Against the theory of crisis burial, however, stands the fact that the hoard is remarkably light, not so heavy that it could not be carried by a fleeing kuduk.
No signs of contemporary settlement have been unearthed near the hoard, although evidence from this time is, as always, scanty. Thus, the hoard having been left behind at a deserted house cannot be outruled as a possibility.
These speculative theories are given to show the reader the numerous areas of inquiry that the existence of the hoard opens up. The clearest conclusion that can be drawn is that the kuduk who buried this clearly valued recipes: not only as a means to prepare food, but also as an important social, cultural, and historical artifact.
 See Lowdham, A. A., et al. (2009). Radiocarbon Dating of the Warwickshire Hoard. Middle-earth Archaeology, 21, 17-31.
 For a chemical analysis of the substances, see Lowdham, A. A., et al. (2010). Compounds and Alloys Used in the Warwickshire Hoard. Middle-earth Archaelology, 22, 69-82.

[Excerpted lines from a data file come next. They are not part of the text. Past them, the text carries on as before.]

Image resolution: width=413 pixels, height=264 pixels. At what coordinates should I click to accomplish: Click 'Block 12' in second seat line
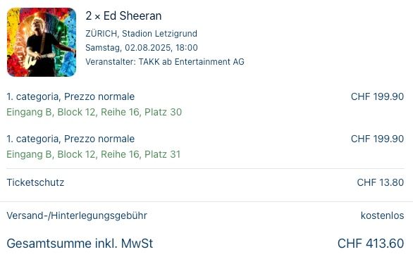[x=76, y=154]
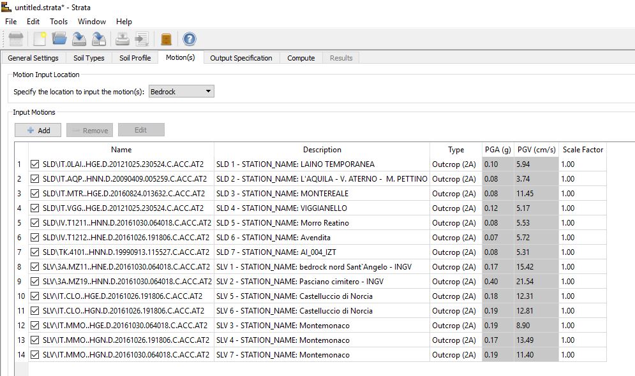
Task: Go to the Output Specification tab
Action: pyautogui.click(x=241, y=58)
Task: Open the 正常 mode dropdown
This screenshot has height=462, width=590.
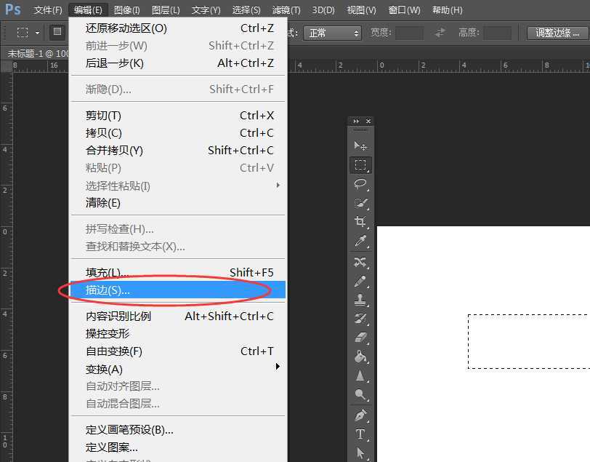Action: (x=331, y=32)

 First argued by Tolkien, J.R.R. (1954). Notes on the Shire Records. The Fellowship of the Ring, 13-15.
 See Luin, E (2005). Bag End Seedcake. Centar Ardo, 50, 24. http://community.livejournal.com/shire_kitchen/26627.html#cutid1
 Weights and measures have been translated.
 No such recipe has been found yet; however, not all of the cards have yet been translated. Yuletide pudding recipes have been found in the marginalia of two manuscript copies.
Thanks to generous funding from the Tolkien Estate, the contents of a metal box unearthed by a metal detector in Warwickshire have been shown with 95% certainty to date to 7750 BP, or 5800 BCE, ± 75 years. While scholars are still unable to place this date in Gondor/Suza reckoning, this clearly places the hoard sometime in the first half of the Fourth Age, certainly well before any era of forgery. The evidence of the material itself only corroborates the chemical evidence of radiocarbon dating.
 See Tolkien, J.R.R. (1967). Some Thoughts on the Voronwë Seal. Journal of the Proceedings of the Arda Philological Society, 1, 1-25. The reader will not need to be reminded that the presence of this seal neither confirms nor denies the “magical” aspect of the Elvish cultures in the literary sources, or even the efficacy of the technology whose presence the seal was intended to signal, as many other objects now lost to us may have had the same seal. If Tolkien’s interpretation of the seal is correct, the only meaning that may safely be attached to the seal is that this cache, like many of the texts containing it, was intended for long-term preservation.